Yet prejudiced views tend to persist even when there is overwhelming evidence that they are wrong; and even when disclosing the views affects the reputation of the possessor. One of the commonest, common sense biases that people hold is ‘prejudice against the other’. Racism begins with stereotypes, and then it develops in a most common sense way. Once people acquire racist views, it is very difficult for them to change them, despite their own willingness and despite other pressures to change. To get some insight into the impact of racism on school students, I looked closely at an Ontario study carried out by George Dei and his colleagues. Their focus was the effect racism has on the readiness of students to ‘drop out’ of school. Here are some of the racist practices high school students said helped shape a racist school environment:
- schools with low expectations of certain groups of students
- schools where teachers are ranked in importance on the basis of the social status or abilities of their students
- schools where racially offensive remarks are tolerated
- schools where certain students feel overly visible or targeted for misconduct
- schools where children are carelessly labelled by race
- schools that give little encouragement to culturally different children
- schools where diverse identities are missing from the curriculum
- schools where no-one cares if certain students go or stay
- schools that avoid any discussion of race and discrimination
- schools that promote competition between students for personal gain rather than peer support groups
The impact of structural factors like these on groups of children is well documented in educational research. It shows up everywhere in school success rates, and in dropout figures. For example, in the Toronto Board of Education, aboriginal children are doubly at risk, even when compared with other so-called risk groups at high school level. Nearly half are not accumulating the academic credits needed to graduate in the city of Toronto. And in rural areas that situation is much worse, because dropout rates markedly increase outside cities.

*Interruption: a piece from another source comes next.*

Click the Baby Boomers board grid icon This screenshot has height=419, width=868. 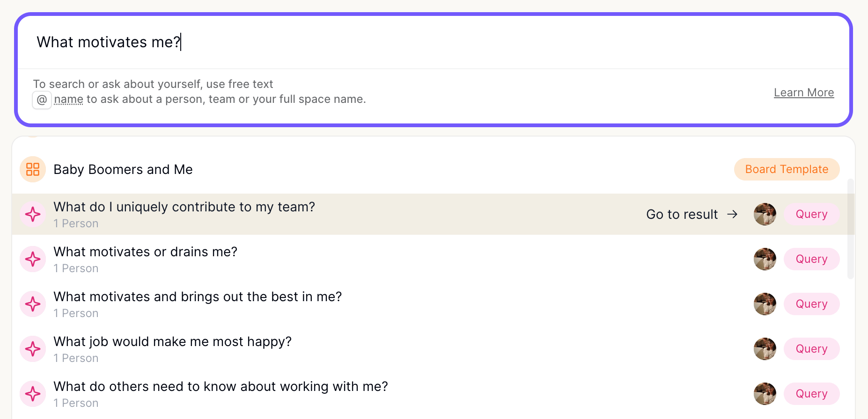pyautogui.click(x=33, y=169)
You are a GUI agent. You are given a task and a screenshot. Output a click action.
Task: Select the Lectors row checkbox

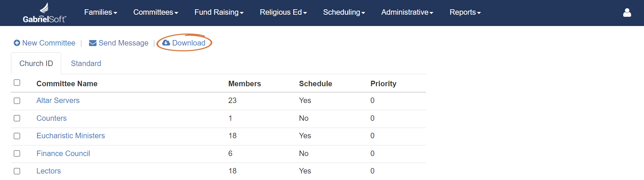click(17, 171)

All this happens because the policies and practices of dominant culture schooling have become standardized over time. Everyone sees them now as ‘normal’: as common sense. Yet they are heavily biased against aboriginal and many other socioculturally different children. So these normalized teaching and learning practices are systemically racist in their effects. Accordingly, to improve education success rates and build better societies, these practices and the policies that mandate them need careful attention to remove the structural biases they contain. And of course, those responsible for making the system work have all the key responsibilities here. Indeed, this seems to be the kind of common sense conclusion that one would expect from an Ontario government elected on a much publicised political blueprint called ‘the common sense revolution’.
Yet in 1995, one of the first acts of that government in Ontario was to dismantle the anti-racist unit in the Education Ministry; and quickly bring its reforms to an end. Later too, when discussion papers to inform a new secondary school curriculum were solicited, the same Ministry advised authors of papers not to mention words and phrases like ‘anti-racist’, ‘multicultural’, ‘equity’, ‘culture’, or anything else that might suggest a school system at all troubled by the systemic racism it contains. The same government has reduced the education budget by one billion dollars per annum, while requiring the deputy minister of education to agree in writing to cut $667 million dollars from her ministry’s education budget, as the contractual price of being awarded her job as deputy minister. The government has redistributed these moneys in tax-cuts that go mainly to well-off members of dominant sociocultural groups. All this has been done in the name of ‘common sense’, and it involves not just policies that ignore systemic racism, but other policies that present the direst possible threat to what remains of a liberal education in Ontario.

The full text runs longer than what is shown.